● PROBLEM TO SOLVE
A faithful transcription of all lines below is the expected answer.

#### TASK INPUT ####

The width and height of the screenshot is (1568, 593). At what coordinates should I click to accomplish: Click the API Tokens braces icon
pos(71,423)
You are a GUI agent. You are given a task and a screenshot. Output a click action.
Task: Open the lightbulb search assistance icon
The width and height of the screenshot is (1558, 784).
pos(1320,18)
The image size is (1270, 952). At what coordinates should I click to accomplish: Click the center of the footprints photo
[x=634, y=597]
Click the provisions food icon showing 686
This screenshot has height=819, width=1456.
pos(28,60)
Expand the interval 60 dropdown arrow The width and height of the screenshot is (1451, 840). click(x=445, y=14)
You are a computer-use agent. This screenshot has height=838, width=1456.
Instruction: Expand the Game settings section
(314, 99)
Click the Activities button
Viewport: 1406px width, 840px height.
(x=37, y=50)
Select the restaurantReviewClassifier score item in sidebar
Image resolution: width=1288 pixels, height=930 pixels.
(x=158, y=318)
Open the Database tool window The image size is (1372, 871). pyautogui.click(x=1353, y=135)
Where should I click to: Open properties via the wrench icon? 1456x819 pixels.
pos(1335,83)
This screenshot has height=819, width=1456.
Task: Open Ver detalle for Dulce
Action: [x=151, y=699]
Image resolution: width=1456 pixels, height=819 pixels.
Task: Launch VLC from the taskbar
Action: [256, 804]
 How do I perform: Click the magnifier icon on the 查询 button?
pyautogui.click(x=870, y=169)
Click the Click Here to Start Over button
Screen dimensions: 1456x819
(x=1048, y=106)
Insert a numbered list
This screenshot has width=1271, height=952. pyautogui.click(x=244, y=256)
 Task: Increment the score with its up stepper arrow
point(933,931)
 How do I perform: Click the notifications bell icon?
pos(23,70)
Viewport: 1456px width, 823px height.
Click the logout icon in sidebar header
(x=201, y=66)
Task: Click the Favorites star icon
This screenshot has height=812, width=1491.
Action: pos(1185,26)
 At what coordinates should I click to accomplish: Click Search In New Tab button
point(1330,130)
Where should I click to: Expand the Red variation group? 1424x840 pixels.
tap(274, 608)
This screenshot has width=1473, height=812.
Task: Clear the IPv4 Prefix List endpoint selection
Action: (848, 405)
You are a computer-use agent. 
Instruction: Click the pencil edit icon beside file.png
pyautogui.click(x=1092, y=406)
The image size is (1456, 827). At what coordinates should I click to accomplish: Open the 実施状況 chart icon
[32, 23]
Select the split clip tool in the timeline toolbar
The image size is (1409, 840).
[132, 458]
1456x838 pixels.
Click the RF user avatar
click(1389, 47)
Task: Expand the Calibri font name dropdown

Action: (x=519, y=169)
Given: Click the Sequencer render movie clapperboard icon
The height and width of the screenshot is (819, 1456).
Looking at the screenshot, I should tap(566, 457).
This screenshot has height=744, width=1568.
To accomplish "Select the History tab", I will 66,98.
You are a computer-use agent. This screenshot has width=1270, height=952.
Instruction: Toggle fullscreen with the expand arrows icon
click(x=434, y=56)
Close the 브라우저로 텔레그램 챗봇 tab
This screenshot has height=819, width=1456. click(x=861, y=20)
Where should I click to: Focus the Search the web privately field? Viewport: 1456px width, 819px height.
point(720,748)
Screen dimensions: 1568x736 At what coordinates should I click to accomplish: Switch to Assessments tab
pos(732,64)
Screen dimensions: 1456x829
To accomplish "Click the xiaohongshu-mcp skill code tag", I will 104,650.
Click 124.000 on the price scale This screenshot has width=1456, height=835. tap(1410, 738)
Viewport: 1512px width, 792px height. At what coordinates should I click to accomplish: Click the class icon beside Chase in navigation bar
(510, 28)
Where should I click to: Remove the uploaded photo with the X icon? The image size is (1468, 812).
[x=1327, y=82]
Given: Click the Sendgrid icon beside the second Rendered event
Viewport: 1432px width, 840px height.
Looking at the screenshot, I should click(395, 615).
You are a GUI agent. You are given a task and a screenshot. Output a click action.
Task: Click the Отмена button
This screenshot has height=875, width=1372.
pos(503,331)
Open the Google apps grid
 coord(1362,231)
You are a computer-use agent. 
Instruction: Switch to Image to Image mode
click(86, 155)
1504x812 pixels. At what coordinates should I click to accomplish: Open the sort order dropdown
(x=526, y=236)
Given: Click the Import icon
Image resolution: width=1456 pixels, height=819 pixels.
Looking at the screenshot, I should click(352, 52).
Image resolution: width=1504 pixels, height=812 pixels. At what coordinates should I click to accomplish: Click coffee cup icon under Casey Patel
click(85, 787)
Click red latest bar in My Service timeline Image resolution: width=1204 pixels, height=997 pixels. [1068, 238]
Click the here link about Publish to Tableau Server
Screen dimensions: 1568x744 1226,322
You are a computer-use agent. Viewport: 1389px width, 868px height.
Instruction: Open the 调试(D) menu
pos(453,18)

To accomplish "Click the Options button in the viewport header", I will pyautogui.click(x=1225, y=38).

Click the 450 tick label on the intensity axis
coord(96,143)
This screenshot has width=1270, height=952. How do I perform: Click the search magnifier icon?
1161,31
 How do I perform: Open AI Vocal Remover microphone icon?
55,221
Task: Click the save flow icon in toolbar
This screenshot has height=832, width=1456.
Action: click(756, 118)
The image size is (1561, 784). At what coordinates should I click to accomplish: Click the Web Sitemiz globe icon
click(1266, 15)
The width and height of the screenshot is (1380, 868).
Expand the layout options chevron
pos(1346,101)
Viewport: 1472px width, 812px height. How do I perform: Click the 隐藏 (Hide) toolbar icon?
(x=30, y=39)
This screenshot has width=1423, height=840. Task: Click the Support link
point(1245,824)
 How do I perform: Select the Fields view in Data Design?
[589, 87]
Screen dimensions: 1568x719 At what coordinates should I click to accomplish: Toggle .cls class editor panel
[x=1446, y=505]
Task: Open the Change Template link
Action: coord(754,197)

####

● EXERCISE SOLUTION
The width and height of the screenshot is (1568, 593). At what coordinates should I click to accomplish: Click the API Tokens braces icon
pos(71,423)
You are a GUI agent. You are given a task and a screenshot. Output a click action.
Task: Open the lightbulb search assistance icon
The width and height of the screenshot is (1558, 784).
pos(1320,18)
The image size is (1270, 952). At what coordinates should I click to accomplish: Click the center of the footprints photo
[x=634, y=597]
Click the provisions food icon showing 686
This screenshot has height=819, width=1456.
pos(28,60)
Expand the interval 60 dropdown arrow The width and height of the screenshot is (1451, 840). click(x=445, y=14)
You are a computer-use agent. This screenshot has height=838, width=1456.
Instruction: Expand the Game settings section
(314, 99)
Click the Activities button
Viewport: 1406px width, 840px height.
(x=37, y=50)
Select the restaurantReviewClassifier score item in sidebar
Image resolution: width=1288 pixels, height=930 pixels.
(x=158, y=318)
Open the Database tool window The image size is (1372, 871). pyautogui.click(x=1353, y=135)
Where should I click to: Open properties via the wrench icon? 1456x819 pixels.
pos(1335,83)
This screenshot has height=819, width=1456.
Task: Open Ver detalle for Dulce
Action: [x=151, y=699]
Image resolution: width=1456 pixels, height=819 pixels.
Task: Launch VLC from the taskbar
Action: [256, 804]
 How do I perform: Click the magnifier icon on the 查询 button?
pyautogui.click(x=870, y=169)
Click the Click Here to Start Over button
Screen dimensions: 1456x819
(x=1048, y=106)
Insert a numbered list
This screenshot has width=1271, height=952. pyautogui.click(x=244, y=256)
 Task: Increment the score with its up stepper arrow
point(933,931)
 How do I perform: Click the notifications bell icon?
pos(23,70)
Viewport: 1456px width, 823px height.
Click the logout icon in sidebar header
(x=201, y=66)
Task: Click the Favorites star icon
This screenshot has height=812, width=1491.
Action: pos(1185,26)
 At what coordinates should I click to accomplish: Click Search In New Tab button
point(1330,130)
Where should I click to: Expand the Red variation group? 1424x840 pixels.
tap(274, 608)
This screenshot has width=1473, height=812.
Task: Clear the IPv4 Prefix List endpoint selection
Action: (848, 405)
You are a computer-use agent. 
Instruction: Click the pencil edit icon beside file.png
pyautogui.click(x=1092, y=406)
The image size is (1456, 827). At what coordinates should I click to accomplish: Open the 実施状況 chart icon
[32, 23]
Select the split clip tool in the timeline toolbar
The image size is (1409, 840).
[132, 458]
1456x838 pixels.
Click the RF user avatar
click(1389, 47)
Task: Expand the Calibri font name dropdown

Action: (x=519, y=169)
Given: Click the Sequencer render movie clapperboard icon
The height and width of the screenshot is (819, 1456).
Looking at the screenshot, I should tap(566, 457).
This screenshot has height=744, width=1568.
To accomplish "Select the History tab", I will 66,98.
You are a computer-use agent. This screenshot has width=1270, height=952.
Instruction: Toggle fullscreen with the expand arrows icon
click(x=434, y=56)
Close the 브라우저로 텔레그램 챗봇 tab
This screenshot has height=819, width=1456. click(x=861, y=20)
Where should I click to: Focus the Search the web privately field? Viewport: 1456px width, 819px height.
point(720,748)
Screen dimensions: 1568x736 At what coordinates should I click to accomplish: Switch to Assessments tab
pos(732,64)
Screen dimensions: 1456x829
To accomplish "Click the xiaohongshu-mcp skill code tag", I will 104,650.
Click 124.000 on the price scale This screenshot has width=1456, height=835. tap(1410, 738)
Viewport: 1512px width, 792px height. At what coordinates should I click to accomplish: Click the class icon beside Chase in navigation bar
(510, 28)
Where should I click to: Remove the uploaded photo with the X icon? The image size is (1468, 812).
[x=1327, y=82]
Given: Click the Sendgrid icon beside the second Rendered event
Viewport: 1432px width, 840px height.
Looking at the screenshot, I should click(395, 615).
You are a GUI agent. You are given a task and a screenshot. Output a click action.
Task: Click the Отмена button
This screenshot has height=875, width=1372.
pos(503,331)
Open the Google apps grid
 coord(1362,231)
You are a computer-use agent. 
Instruction: Switch to Image to Image mode
click(86, 155)
1504x812 pixels. At what coordinates should I click to accomplish: Open the sort order dropdown
(x=526, y=236)
Given: Click the Import icon
Image resolution: width=1456 pixels, height=819 pixels.
Looking at the screenshot, I should click(352, 52).
Image resolution: width=1504 pixels, height=812 pixels. At what coordinates should I click to accomplish: Click coffee cup icon under Casey Patel
click(85, 787)
Click red latest bar in My Service timeline Image resolution: width=1204 pixels, height=997 pixels. [1068, 238]
Click the here link about Publish to Tableau Server
Screen dimensions: 1568x744 1226,322
You are a computer-use agent. Viewport: 1389px width, 868px height.
Instruction: Open the 调试(D) menu
pos(453,18)

To accomplish "Click the Options button in the viewport header", I will pyautogui.click(x=1225, y=38).

Click the 450 tick label on the intensity axis
coord(96,143)
This screenshot has width=1270, height=952. How do I perform: Click the search magnifier icon?
1161,31
 How do I perform: Open AI Vocal Remover microphone icon?
55,221
Task: Click the save flow icon in toolbar
This screenshot has height=832, width=1456.
Action: click(756, 118)
The image size is (1561, 784). At what coordinates should I click to accomplish: Click the Web Sitemiz globe icon
click(1266, 15)
The width and height of the screenshot is (1380, 868).
Expand the layout options chevron
pos(1346,101)
Viewport: 1472px width, 812px height. How do I perform: Click the 隐藏 (Hide) toolbar icon?
(x=30, y=39)
This screenshot has width=1423, height=840. Task: Click the Support link
point(1245,824)
 How do I perform: Select the Fields view in Data Design?
[589, 87]
Screen dimensions: 1568x719 At what coordinates should I click to accomplish: Toggle .cls class editor panel
[x=1446, y=505]
Task: Open the Change Template link
Action: coord(754,197)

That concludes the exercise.